Performance thresholds improved an average of 6X when expanding from three nodes to twelve distributed nodes, demonstrating Radon’s scalability and potential for high nodal density in processing massively distributed workloads, whereby performance improves (better than) linearly as nodes are added while keeping latency in check.

Reza Sadri, CEO, Levyx, said: “Radon is the next evolution of our product capabilities. It combines our ultra-fast Helium key-value store and our Xenon analytics platform in a distributed object store solution with enterprise reliability. Whereas our previous products were enabling technologies, Radon is a point solution that can be applied to solve major problems in the world’s most demanding datacenters – unifying a wide spectrum of workloads, including transactions and analytics, in a distributed cluster at EB scale and on persisted media, bringing enterprise characteristics to very large live datasets. This solution will be an excellent software complement to our partners’ current and next-generation NVMe drives, storage-class memory (SCM), and all-flash arrays.

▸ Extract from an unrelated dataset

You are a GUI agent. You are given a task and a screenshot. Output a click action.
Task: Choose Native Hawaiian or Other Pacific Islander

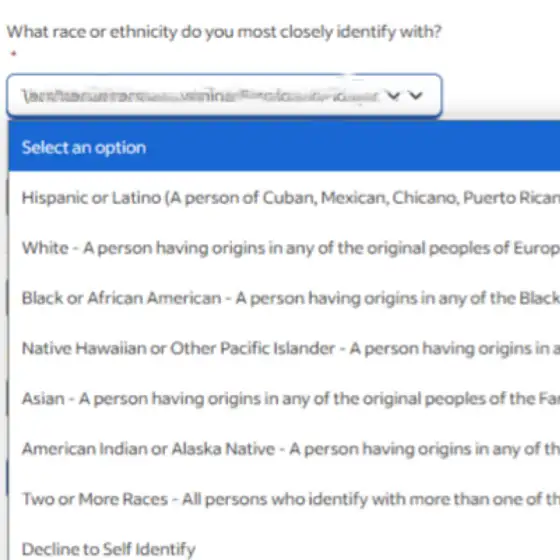pos(284,348)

Built on top of the company’s Helium, a fast embedded key/value store solutions, Radon is optimized for low latency inserts, lookup and iterate operations, non-volatile memory (NVM) storage fabrics such as NVMe flash and SCM and serves as a data-centric compute offload. Unlike Helium and other single node KVS object stores, it offers a set of enterprise features including replication, elasticity, consistency, and support for transactions.

In addition, it uses the firm’s Xenon, a distributed analytics platform, to offload compute and analytics and imposes a schema on key/value pairs to apply just-in-time compilation to run analytics on bare-metal. Finally, Radon is written entirely in C and is backed by 16 patents and patent applications.